-- Exercise instructions --
Print only the lines from the top of the data through the line with "Новые требования к", both included, skipping every picture.

Collected data entries:

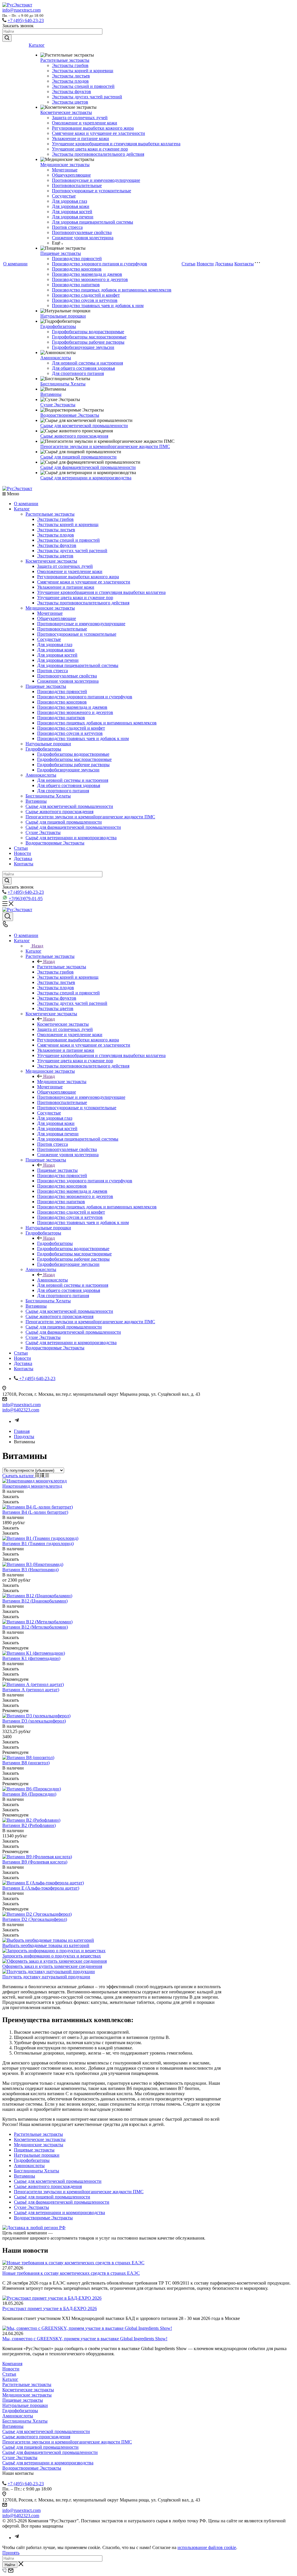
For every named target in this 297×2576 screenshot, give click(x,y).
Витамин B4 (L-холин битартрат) (35, 1512)
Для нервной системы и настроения (87, 362)
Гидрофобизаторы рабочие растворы (88, 342)
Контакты (244, 263)
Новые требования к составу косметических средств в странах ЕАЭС (71, 2273)
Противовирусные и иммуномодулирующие (96, 180)
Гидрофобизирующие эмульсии (83, 347)
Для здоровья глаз (69, 201)
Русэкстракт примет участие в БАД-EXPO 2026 (49, 2308)
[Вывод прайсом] (47, 1475)
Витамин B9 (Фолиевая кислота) (34, 1861)
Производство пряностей (77, 258)
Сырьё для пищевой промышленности (78, 456)
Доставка (224, 263)
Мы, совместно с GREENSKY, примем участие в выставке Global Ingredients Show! (84, 2338)
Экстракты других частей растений (87, 96)
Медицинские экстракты (65, 164)
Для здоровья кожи (70, 206)
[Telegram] (17, 1421)
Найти (10, 2565)
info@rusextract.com (21, 10)
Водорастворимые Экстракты (69, 415)
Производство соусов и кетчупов (84, 300)
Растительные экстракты (64, 60)
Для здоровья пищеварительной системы (92, 222)
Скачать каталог (18, 1475)
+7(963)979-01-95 (26, 898)
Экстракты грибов (70, 65)
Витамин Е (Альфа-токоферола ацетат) (40, 1888)
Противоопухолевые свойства (82, 232)
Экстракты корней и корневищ (82, 70)
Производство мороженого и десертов (90, 279)
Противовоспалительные (77, 185)
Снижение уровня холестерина (82, 237)
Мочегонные (64, 169)
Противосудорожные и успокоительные (91, 190)
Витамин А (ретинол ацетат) (30, 1689)
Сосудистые (64, 195)
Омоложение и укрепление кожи (84, 122)
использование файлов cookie (207, 2547)
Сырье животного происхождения (74, 436)
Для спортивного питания (78, 373)
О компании (15, 263)
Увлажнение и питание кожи (80, 138)
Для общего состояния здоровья (83, 368)
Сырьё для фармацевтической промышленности (88, 467)
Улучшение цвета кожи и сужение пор (90, 148)
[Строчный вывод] (42, 1475)
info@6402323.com (20, 1409)
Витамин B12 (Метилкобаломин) (35, 1627)
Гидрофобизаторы (58, 326)
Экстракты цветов (70, 101)
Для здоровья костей (72, 211)
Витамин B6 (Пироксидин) (29, 1794)
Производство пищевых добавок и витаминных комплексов (111, 289)
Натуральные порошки (63, 315)
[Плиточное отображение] (37, 1475)
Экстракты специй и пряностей (83, 86)
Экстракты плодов (70, 81)
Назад (37, 945)
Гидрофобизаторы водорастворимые (88, 331)
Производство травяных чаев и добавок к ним (98, 305)
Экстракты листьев (71, 75)
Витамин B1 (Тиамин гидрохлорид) (38, 1543)
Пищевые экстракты (60, 253)
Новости (205, 263)
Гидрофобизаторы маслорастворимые (89, 336)
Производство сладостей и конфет (86, 295)
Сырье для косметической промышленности (84, 425)
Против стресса (67, 227)
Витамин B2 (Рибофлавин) (29, 1825)
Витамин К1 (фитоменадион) (31, 1658)
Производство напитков (76, 284)
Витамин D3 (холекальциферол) (34, 1720)
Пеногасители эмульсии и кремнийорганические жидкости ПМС (105, 446)
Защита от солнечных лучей (80, 117)
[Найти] (7, 38)
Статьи (188, 263)
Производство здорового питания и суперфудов (99, 263)
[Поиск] (7, 916)
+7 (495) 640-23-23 (26, 20)
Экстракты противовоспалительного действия (98, 154)
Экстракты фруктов (71, 91)
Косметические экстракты (66, 112)
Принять (10, 2552)
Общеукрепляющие (71, 175)
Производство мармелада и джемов (87, 274)
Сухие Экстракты (57, 404)
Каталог (37, 45)
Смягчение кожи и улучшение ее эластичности (98, 133)
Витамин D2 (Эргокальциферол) (34, 1919)
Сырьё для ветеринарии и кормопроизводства (85, 477)
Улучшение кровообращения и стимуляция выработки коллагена (116, 143)
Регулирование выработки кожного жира (93, 128)
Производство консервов (77, 269)
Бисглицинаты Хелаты (63, 383)
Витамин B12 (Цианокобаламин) (35, 1600)
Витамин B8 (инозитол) (26, 1762)
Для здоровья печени (72, 216)
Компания (12, 2363)
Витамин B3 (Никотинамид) (30, 1569)
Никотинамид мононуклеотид (32, 1486)
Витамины (50, 394)
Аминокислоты (55, 357)
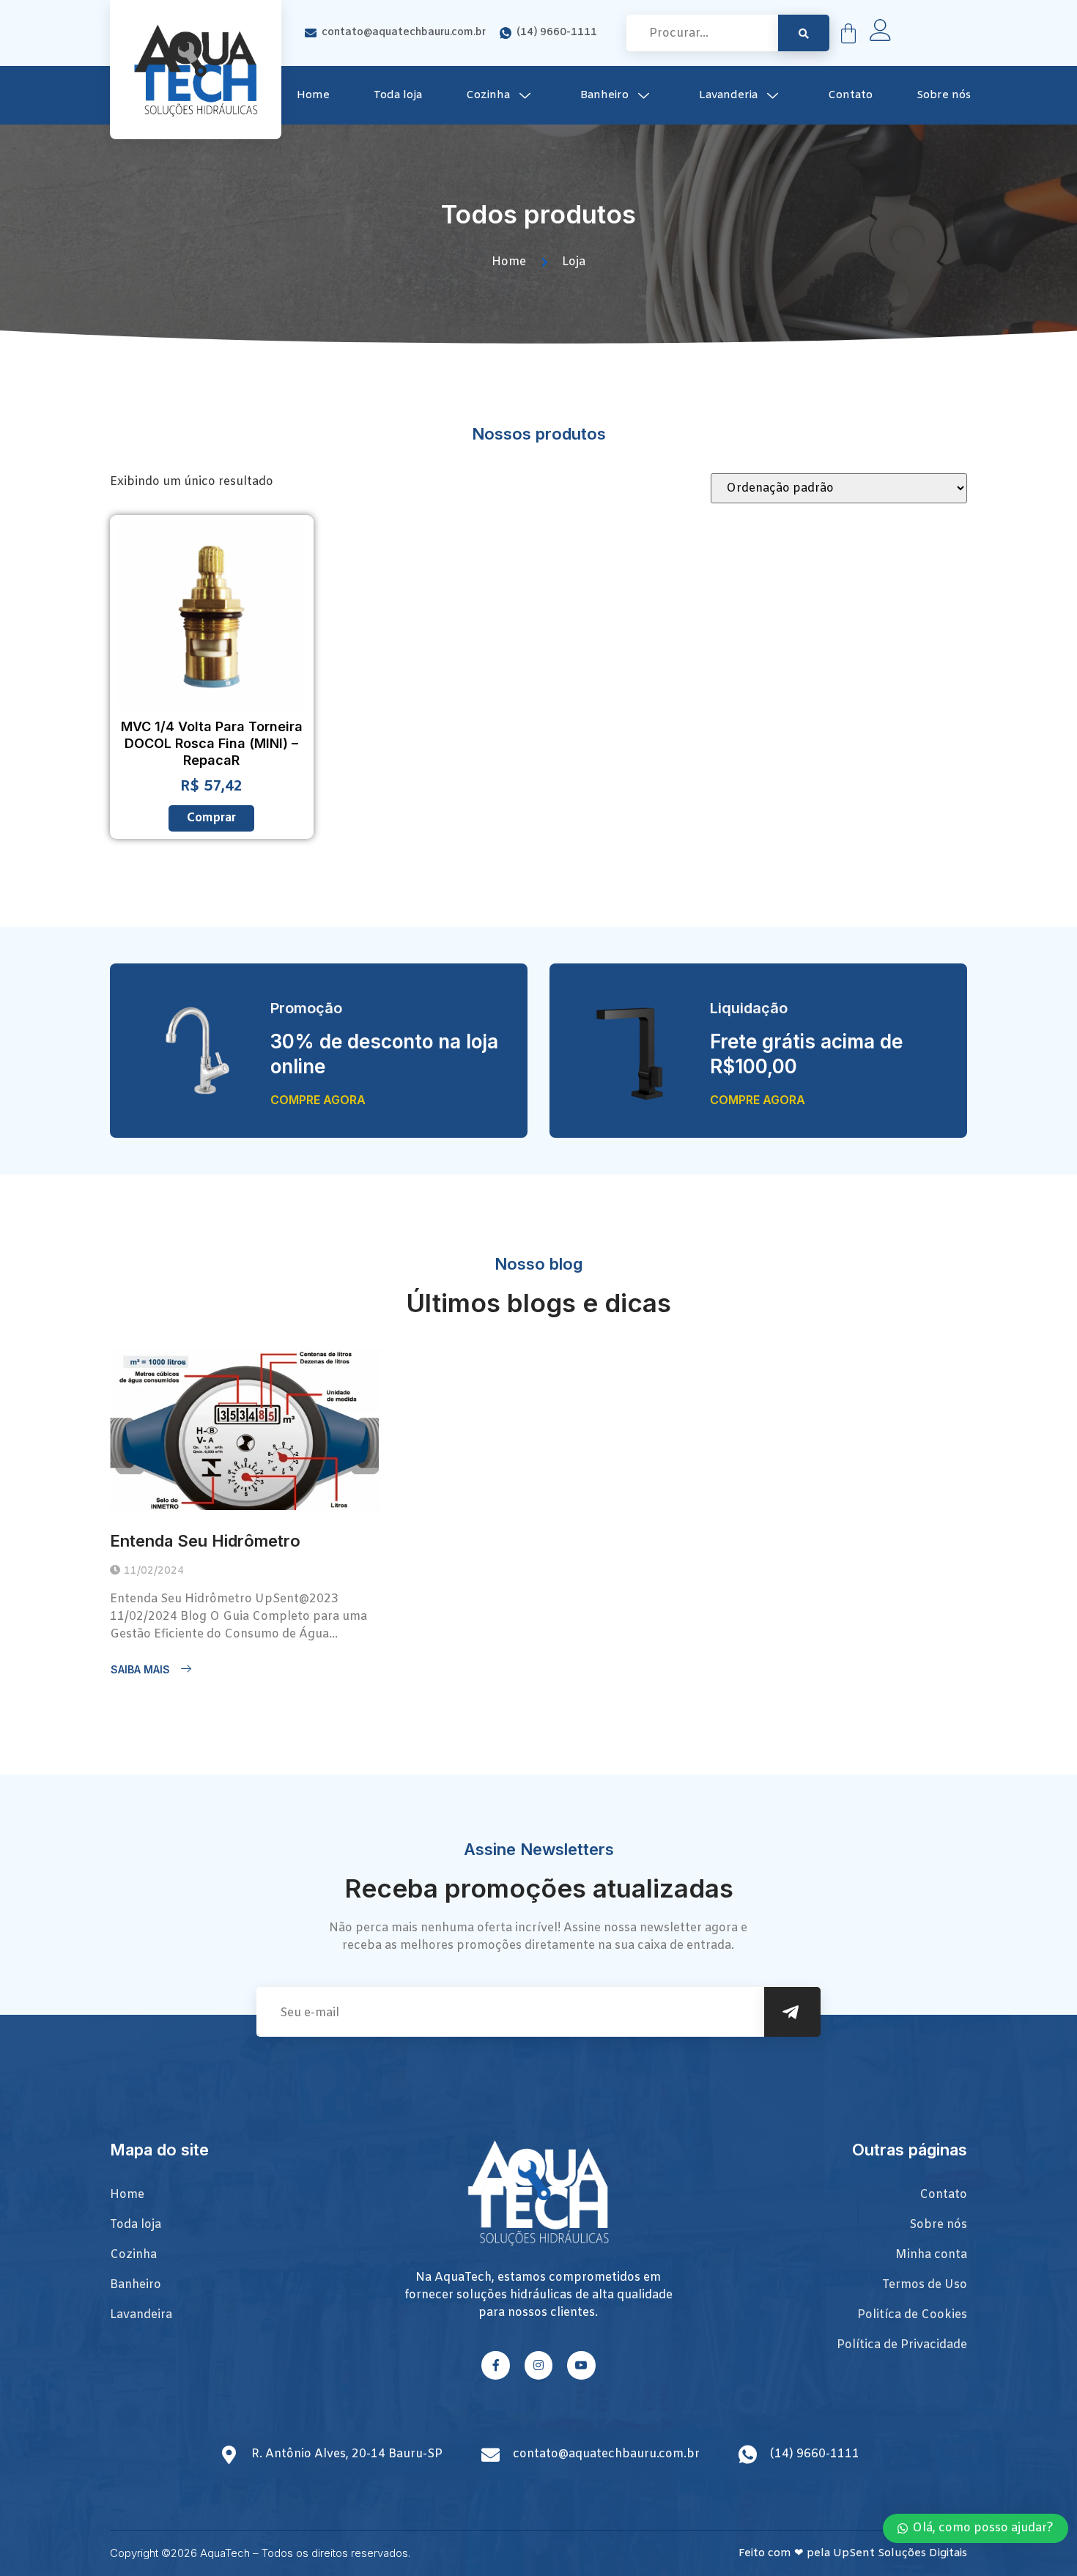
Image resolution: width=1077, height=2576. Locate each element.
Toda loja (398, 95)
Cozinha (488, 95)
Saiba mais (140, 1669)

-- Problem solution --
For every named target in this 297×2576 screenshot, give click(x,y).
Витамин B4 (L-холин битартрат) (35, 1512)
Для нервной системы и настроения (87, 362)
Гидрофобизаторы рабочие растворы (88, 342)
Контакты (244, 263)
Новые требования к составу косметических средств в странах ЕАЭС (71, 2273)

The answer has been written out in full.